Could you please provide the details of the modification in your free time?

prefixRAINSTARsuffix commented 1 month ago

Thank you very much for every reply, I added the relevant configuration in Flamingo's library file create_model_and_transforms ---> open_clip.create_model_and_transforms, e.g. { “embed_dim": 768, “vision_cfg": { “image_size": [32, 128], { “layers": 12, “width": 768, “patch_size": 4 }, “text_cfg": { “context_length": 77, “vocab_size": 49408, ‘width’: 768, ‘patch_size’: 4 }, ‘text_cfg’: { ‘context_length’: 77, ‘vocab_size’: 49408, “width": 768, “heads": 12, “layers": 12 }

} But after many attempts, every time, before I can load the configuration for model creation, I already get a RuntimeError saying that this ViT-B-4 model configuration could not be found, and I really can't add it!

Could you please provide the details of the modification in your free time?

You should add the configuration in open_clip/src/open_clip/model_configs. (https://github.com/mlfoundations/open_clip/tree/main/src/open_clip/model_configs). Also refer to this file (https://github.com/mlfoundations/open_clip/blob/main/src/open_clip/factory.py).
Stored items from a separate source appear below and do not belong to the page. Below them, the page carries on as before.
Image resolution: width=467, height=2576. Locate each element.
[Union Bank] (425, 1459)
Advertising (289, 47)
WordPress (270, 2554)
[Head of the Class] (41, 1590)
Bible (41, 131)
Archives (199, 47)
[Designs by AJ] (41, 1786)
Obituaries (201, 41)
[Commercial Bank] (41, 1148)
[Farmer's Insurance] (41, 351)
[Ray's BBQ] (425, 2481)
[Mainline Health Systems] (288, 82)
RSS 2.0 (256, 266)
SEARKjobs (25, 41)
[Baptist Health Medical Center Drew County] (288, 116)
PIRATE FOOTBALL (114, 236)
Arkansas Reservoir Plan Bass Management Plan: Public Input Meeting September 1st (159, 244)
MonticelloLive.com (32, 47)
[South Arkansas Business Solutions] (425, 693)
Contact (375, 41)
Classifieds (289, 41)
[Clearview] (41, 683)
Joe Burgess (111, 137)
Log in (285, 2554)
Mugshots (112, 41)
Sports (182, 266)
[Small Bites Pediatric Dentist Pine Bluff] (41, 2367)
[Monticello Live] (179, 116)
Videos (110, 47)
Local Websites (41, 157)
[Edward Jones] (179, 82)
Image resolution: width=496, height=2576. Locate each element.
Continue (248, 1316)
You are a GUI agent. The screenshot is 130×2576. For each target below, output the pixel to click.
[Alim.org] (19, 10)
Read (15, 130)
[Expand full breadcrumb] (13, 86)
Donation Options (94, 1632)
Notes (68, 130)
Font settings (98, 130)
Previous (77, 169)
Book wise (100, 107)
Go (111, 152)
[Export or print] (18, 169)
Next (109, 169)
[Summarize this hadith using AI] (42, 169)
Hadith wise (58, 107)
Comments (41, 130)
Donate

I have leaved the company and I could not provide the original file that I modified. But feel free to ask if you meet further problems.

Z-yolo commented 1 month ago

Hi author, I've been bothering you before, thank you very much for your previous reply to help me run the training part of the code. However, I see that in the evaluation section, since I need to design the “JSON FILE FOR CHARACTER-WISE POSITION INFORMATION” and the " In-Context Pool", you mentioned in the readme that I can put the ” JSON FILE FOR CHARACTER-WISE POSITION INFORMATION” to None, but ”In-Context Pool" (i.e., a json file) by randomly sampling data from any target training set”, does it mean we can sample data as in-context pool by ourselves according to the JSON format you gave? Can this be used as an evaluation setup?

prefixRAINSTARsuffix commented 1 month ago

Hi author, I've been bothering you before, thank you very much for your previous reply to help me run the training part of the code. However, I see that in the evaluation section, since I need to design the “JSON FILE FOR CHARACTER-WISE POSITION INFORMATION” and the " In-Context Pool", you mentioned in the readme that I can put the ” JSON FILE FOR CHARACTER-WISE POSITION INFORMATION” to None, but ”In-Context Pool" (i.e., a json file) by randomly sampling data from any target training set”, does it mean we can sample data as in-context pool by ourselves according to the JSON format you gave? Can this be used as an evaluation setup?

Yes. Please refer to our evaluation settings in Table 1 & 2. For example, if testing on WordArt, you can simply sample 100 examples from the training set of WordArt. You can also sample out-of-domain data, but the performance may be lower (refer to Table 5 in the supplementary).